Answer: Objectivism does not have a “strict physicalist doctrine.” It merely holds that whatever exists exists, has identity, and has causal powers. So if this is “physicalism” or “materialism,” it is a richer example of those doctrines than is normally thought, since disembodied minds (if they existed) would be perfectly compatible with the Objectivist metaphysics. What Objectivism denies is supernaturalism: the idea that there is somehow a reality or part of reality that is not really connected in any comprehensible way to our universe or that is excepted from the (minimal) constraints of identity and causality.
Perhaps you mean by your question: how does Objectivism reconcile free will with causality? The answer to that question is that Objectivism has an Aristotelian, entity-causation view of causality. Causality is the law of identity applied to actions, and actions are actions of entities. It is entities, i.e., things, that act. A ball rolls, an atom decays, etc.
In the case of human beings, our causal mode involves free choice over a range of actions. We each choose to think and act. This is a natural property of human beings, arising out of the structure of our brains, it appears. Certainly, damage to the brain can eliminate this faculty (as evidence, consider not just the death that follows from most brain trauma but the sad phenomenon of a person rendered a “vegetable” by an injury to the brain).
Free will is metaphysically no more mysterious than any natural phenomenon.
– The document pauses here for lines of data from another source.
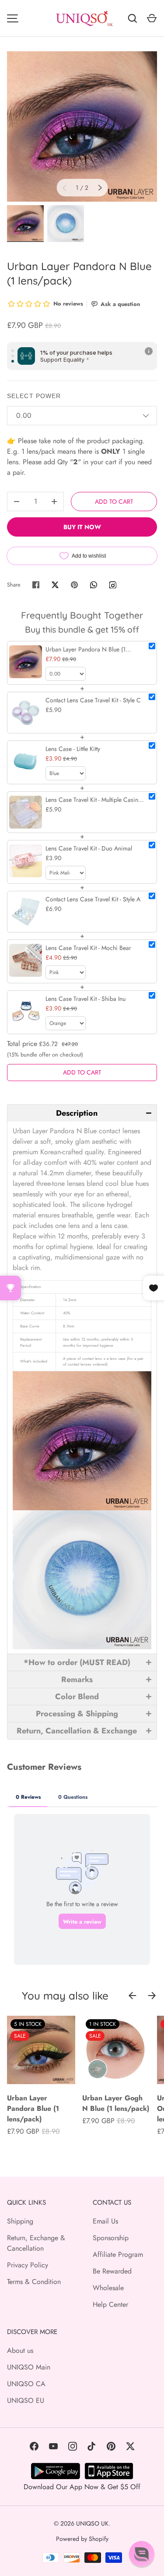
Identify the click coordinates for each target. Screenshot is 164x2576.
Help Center (110, 2304)
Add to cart (114, 501)
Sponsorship (111, 2238)
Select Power (34, 395)
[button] (82, 1112)
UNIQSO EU (25, 2400)
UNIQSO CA (26, 2384)
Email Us (105, 2221)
Hopefully in time psychology and neuroscience will succeed in understanding better how the brain gives rise to volitional consciousness and how free will functions. But that we have it is self-evident to those who do.
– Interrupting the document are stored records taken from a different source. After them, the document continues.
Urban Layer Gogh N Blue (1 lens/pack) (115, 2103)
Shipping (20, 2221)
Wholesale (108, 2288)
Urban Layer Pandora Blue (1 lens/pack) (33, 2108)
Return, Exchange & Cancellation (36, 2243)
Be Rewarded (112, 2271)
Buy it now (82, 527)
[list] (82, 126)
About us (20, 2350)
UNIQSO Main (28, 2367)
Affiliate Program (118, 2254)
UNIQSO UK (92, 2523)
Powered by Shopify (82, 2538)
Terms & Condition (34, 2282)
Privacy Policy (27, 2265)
Objectivism rejects the religious and post-religious dualism associated with Rene Descartes. This view regards causation as a billiard-ball cascade of events, and holds all the material realm to be necessitated or determined by previous events. The mind, and free will, in Descartes' view, must exist is some radically different and fundamentally disconnected spiritual realm. Objectivism sees no need for this on metaphysical grounds. In fact, there are many objections to it. How could the realms determined matter and free spirit relate? What other evidence is there for a mental realm, anyway? In fact, the Objectivist approach is much more sensible and cuts through Descartes' self-defeating conundrum.